◆ **Exercise description**:
Revise the material below so that each "dropdown" becomes "drop-down", leaving everything else unchanged.

◆ **Raw records**:

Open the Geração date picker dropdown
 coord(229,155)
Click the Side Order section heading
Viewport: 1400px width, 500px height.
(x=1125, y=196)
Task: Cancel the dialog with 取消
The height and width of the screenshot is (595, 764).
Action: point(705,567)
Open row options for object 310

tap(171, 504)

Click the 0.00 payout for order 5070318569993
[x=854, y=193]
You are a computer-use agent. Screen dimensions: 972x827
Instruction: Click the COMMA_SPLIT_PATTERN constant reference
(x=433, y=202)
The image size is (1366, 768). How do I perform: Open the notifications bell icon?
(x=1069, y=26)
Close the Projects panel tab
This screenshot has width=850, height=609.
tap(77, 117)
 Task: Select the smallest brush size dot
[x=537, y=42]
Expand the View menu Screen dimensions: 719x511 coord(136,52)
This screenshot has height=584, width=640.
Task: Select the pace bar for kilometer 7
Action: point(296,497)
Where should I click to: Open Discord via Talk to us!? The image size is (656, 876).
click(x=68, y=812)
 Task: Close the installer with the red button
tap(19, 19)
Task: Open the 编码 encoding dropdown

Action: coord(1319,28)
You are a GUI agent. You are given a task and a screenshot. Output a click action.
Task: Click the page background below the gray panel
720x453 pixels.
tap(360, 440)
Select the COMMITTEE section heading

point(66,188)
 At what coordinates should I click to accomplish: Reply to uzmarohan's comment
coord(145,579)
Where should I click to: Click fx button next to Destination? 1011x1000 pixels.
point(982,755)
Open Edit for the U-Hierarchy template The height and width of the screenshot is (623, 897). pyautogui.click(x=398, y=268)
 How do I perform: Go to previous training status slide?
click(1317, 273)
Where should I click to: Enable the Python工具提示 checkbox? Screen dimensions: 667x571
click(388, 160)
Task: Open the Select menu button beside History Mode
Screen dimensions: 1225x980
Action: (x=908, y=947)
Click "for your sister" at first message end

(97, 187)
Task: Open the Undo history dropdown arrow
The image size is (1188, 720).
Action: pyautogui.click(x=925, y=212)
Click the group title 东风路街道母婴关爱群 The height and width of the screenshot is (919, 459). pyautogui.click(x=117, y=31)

◆ **Written answer**:
Open the Geração date picker drop-down
 coord(229,155)
Click the Side Order section heading
Viewport: 1400px width, 500px height.
(x=1125, y=196)
Task: Cancel the dialog with 取消
The height and width of the screenshot is (595, 764).
Action: point(705,567)
Open row options for object 310

tap(171, 504)

Click the 0.00 payout for order 5070318569993
[x=854, y=193]
You are a computer-use agent. Screen dimensions: 972x827
Instruction: Click the COMMA_SPLIT_PATTERN constant reference
(x=433, y=202)
The image size is (1366, 768). How do I perform: Open the notifications bell icon?
(x=1069, y=26)
Close the Projects panel tab
This screenshot has width=850, height=609.
tap(77, 117)
 Task: Select the smallest brush size dot
[x=537, y=42]
Expand the View menu Screen dimensions: 719x511 coord(136,52)
This screenshot has height=584, width=640.
Task: Select the pace bar for kilometer 7
Action: point(296,497)
Where should I click to: Open Discord via Talk to us!? The image size is (656, 876).
click(x=68, y=812)
 Task: Close the installer with the red button
tap(19, 19)
Task: Open the 编码 encoding drop-down

Action: coord(1319,28)
You are a GUI agent. You are given a task and a screenshot. Output a click action.
Task: Click the page background below the gray panel
720x453 pixels.
tap(360, 440)
Select the COMMITTEE section heading

point(66,188)
 At what coordinates should I click to accomplish: Reply to uzmarohan's comment
coord(145,579)
Where should I click to: Click fx button next to Destination? 1011x1000 pixels.
point(982,755)
Open Edit for the U-Hierarchy template The height and width of the screenshot is (623, 897). pyautogui.click(x=398, y=268)
 How do I perform: Go to previous training status slide?
click(1317, 273)
Where should I click to: Enable the Python工具提示 checkbox? Screen dimensions: 667x571
click(388, 160)
Task: Open the Select menu button beside History Mode
Screen dimensions: 1225x980
Action: (x=908, y=947)
Click "for your sister" at first message end

(97, 187)
Task: Open the Undo history drop-down arrow
The image size is (1188, 720).
Action: pyautogui.click(x=925, y=212)
Click the group title 东风路街道母婴关爱群 The height and width of the screenshot is (919, 459). pyautogui.click(x=117, y=31)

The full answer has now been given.